Collected data entries:
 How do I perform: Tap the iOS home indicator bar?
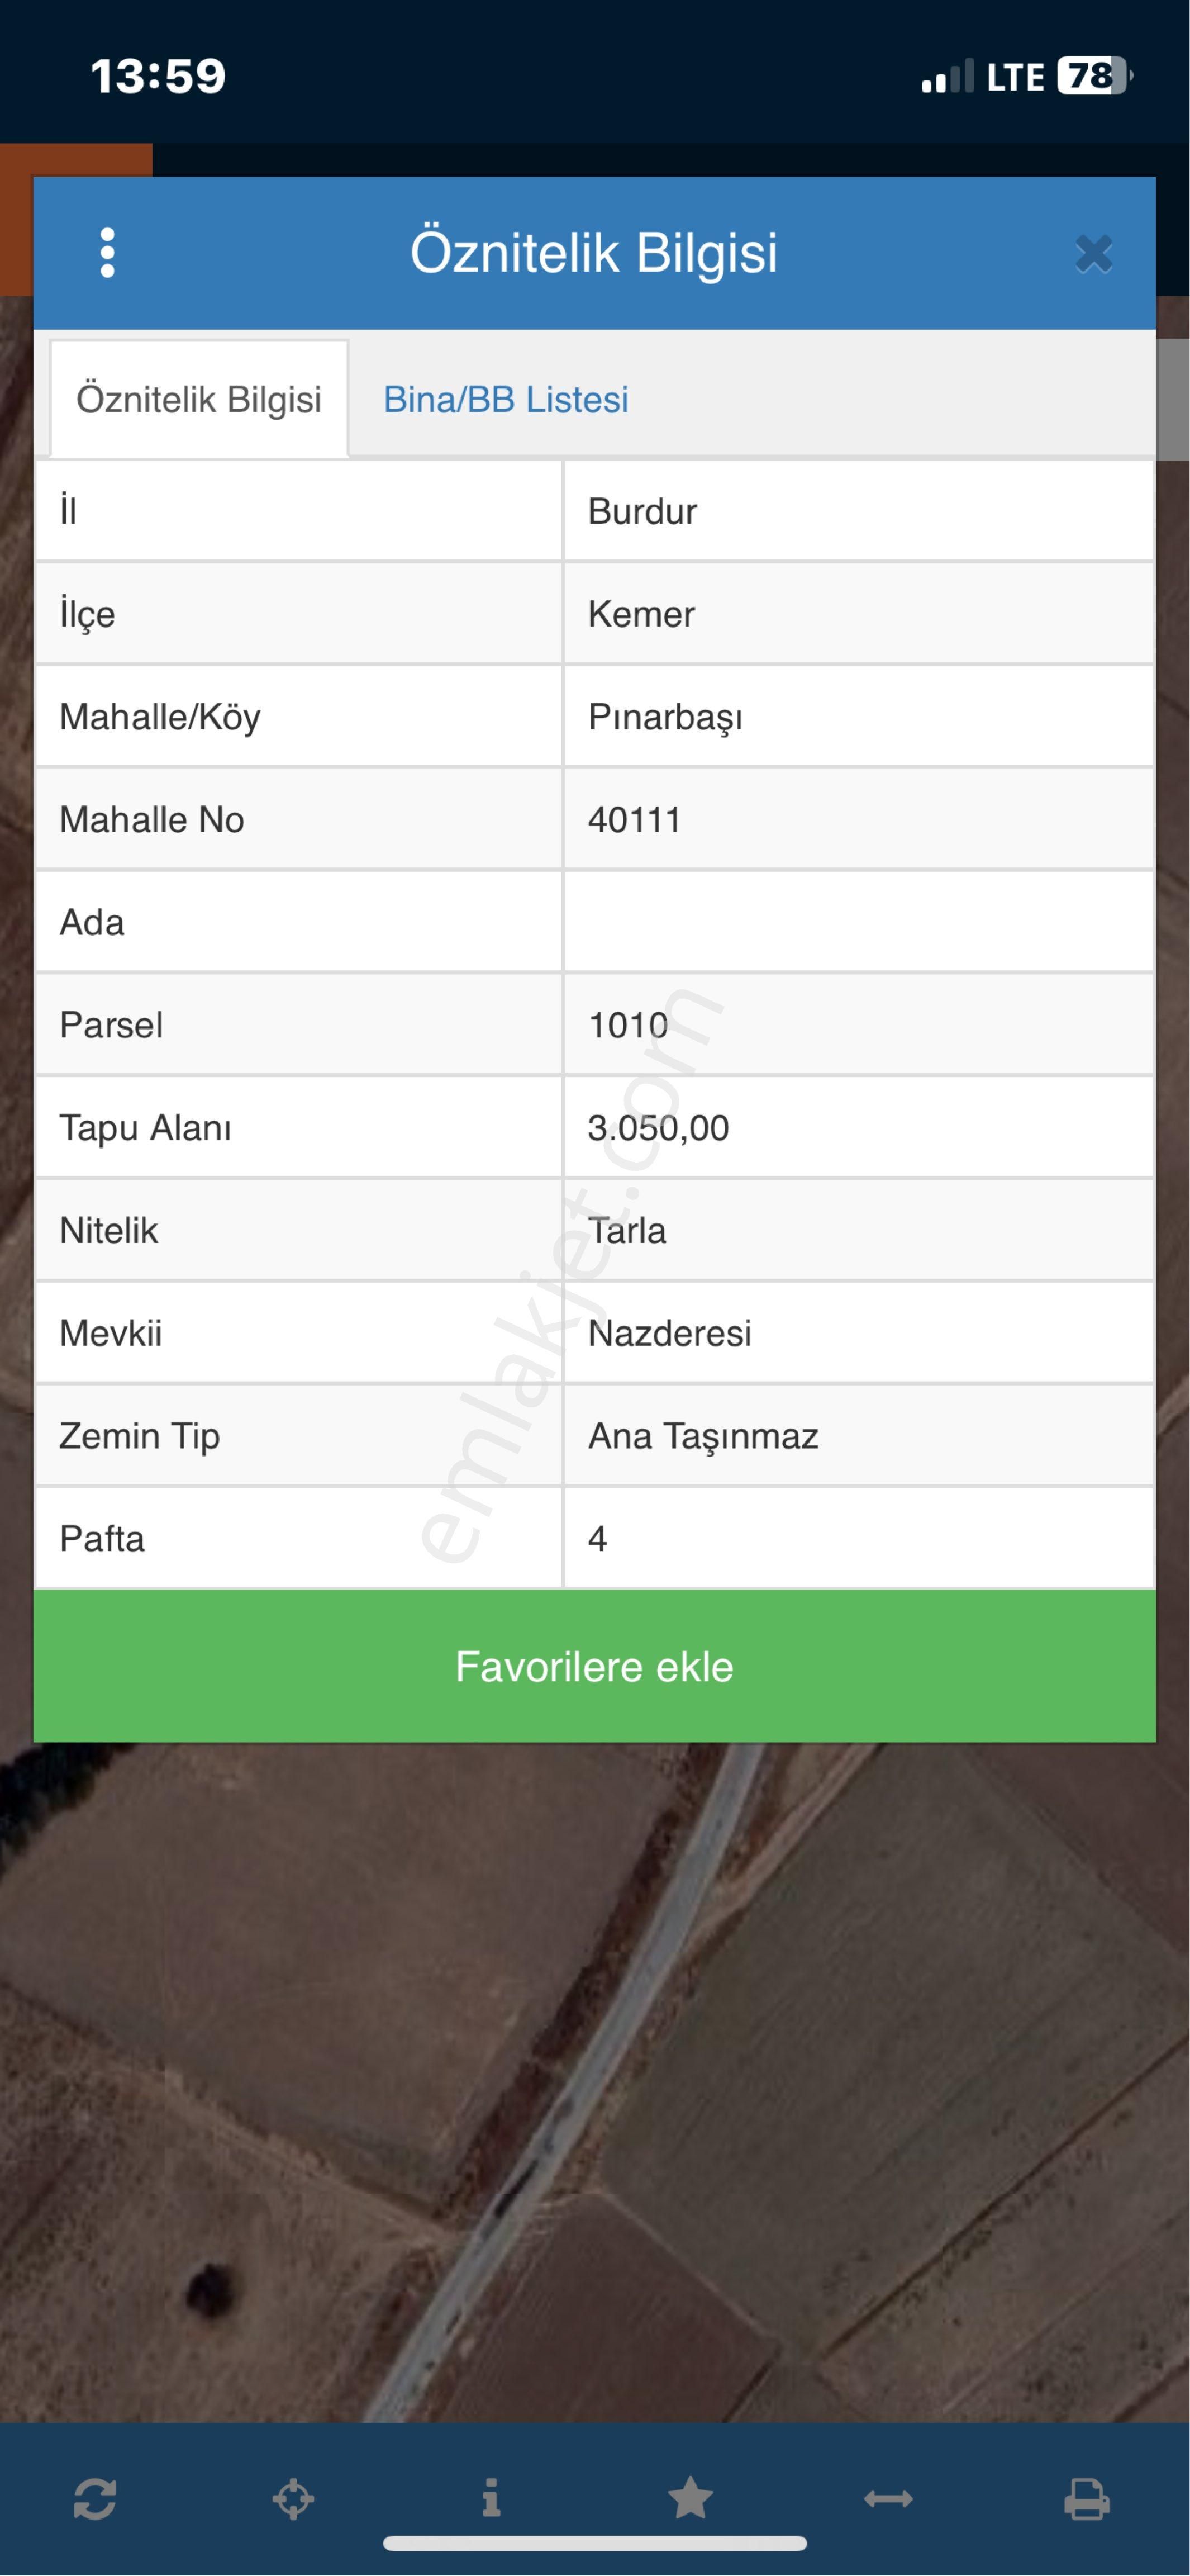point(595,2543)
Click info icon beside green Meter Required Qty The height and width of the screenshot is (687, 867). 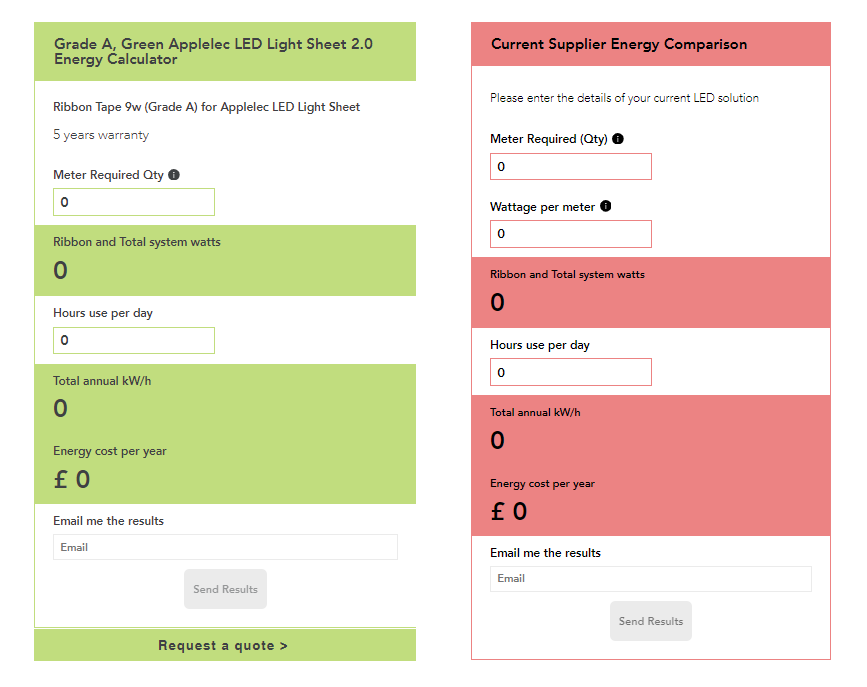[174, 175]
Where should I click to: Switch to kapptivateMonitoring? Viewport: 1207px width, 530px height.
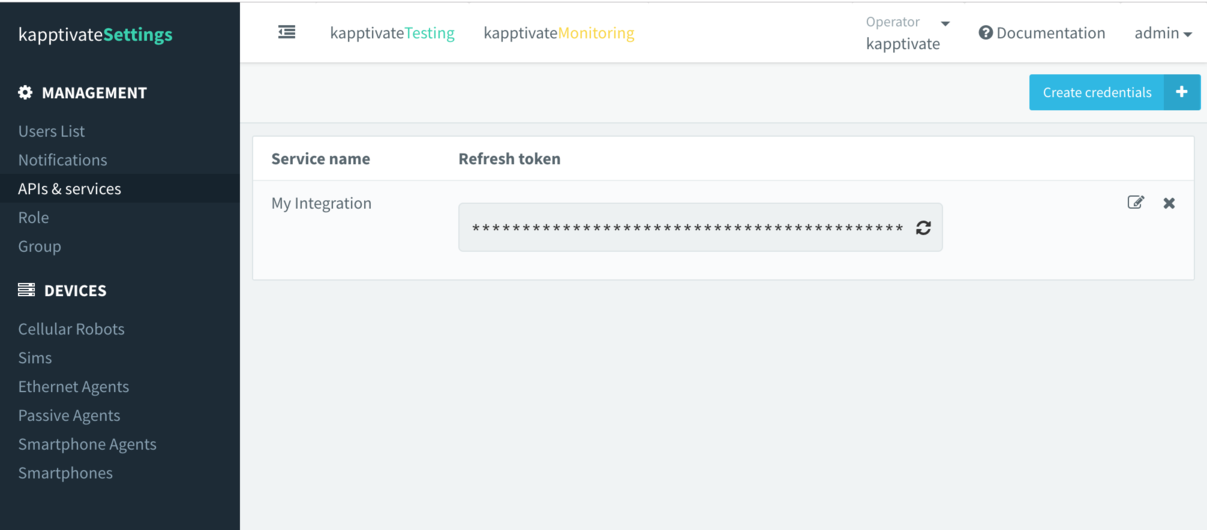point(558,33)
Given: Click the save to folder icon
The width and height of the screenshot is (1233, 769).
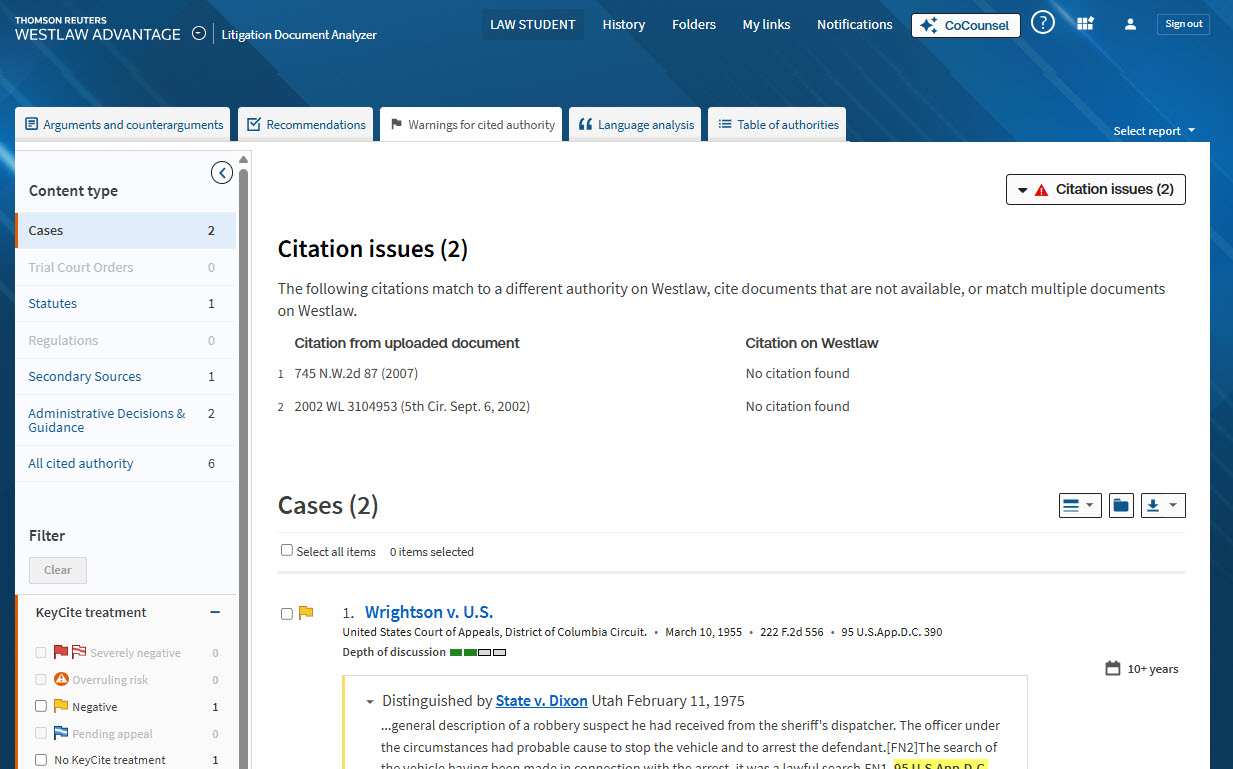Looking at the screenshot, I should [x=1121, y=506].
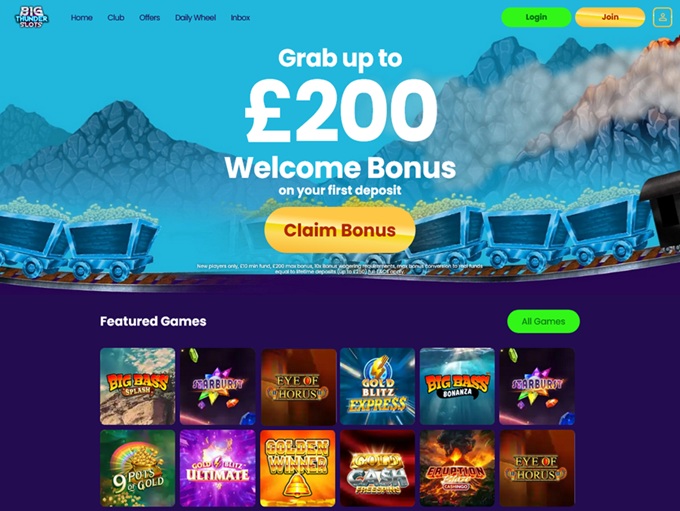Open the user profile icon
The width and height of the screenshot is (680, 511).
[662, 17]
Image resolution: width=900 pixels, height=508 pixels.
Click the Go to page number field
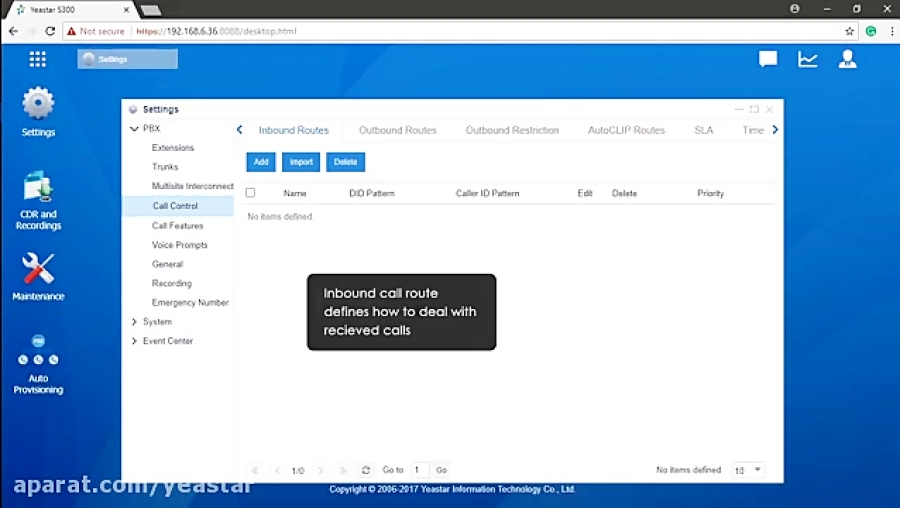coord(420,470)
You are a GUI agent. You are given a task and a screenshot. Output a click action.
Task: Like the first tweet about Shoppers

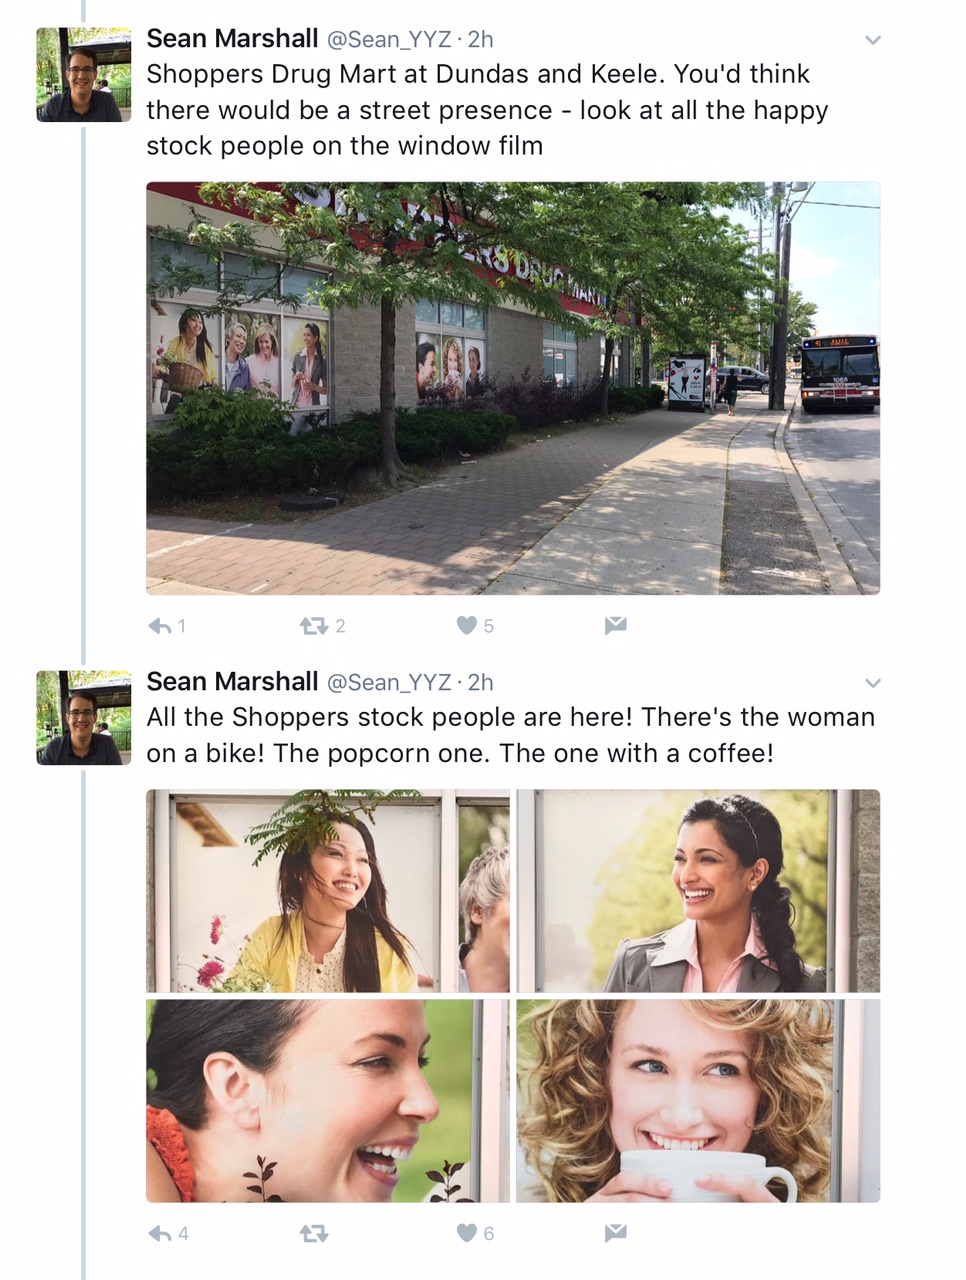pyautogui.click(x=467, y=626)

What to produce:
Your copy should hold exactly the lines from the one with "Click the Go to page number field" through the final line of the records, both ends included, and no pictures.

Problem solution:
Click the Go to page number field
coord(420,470)
You are a GUI agent. You are given a task and a screenshot. Output a click action.
Task: Like the first tweet about Shoppers

pyautogui.click(x=467, y=626)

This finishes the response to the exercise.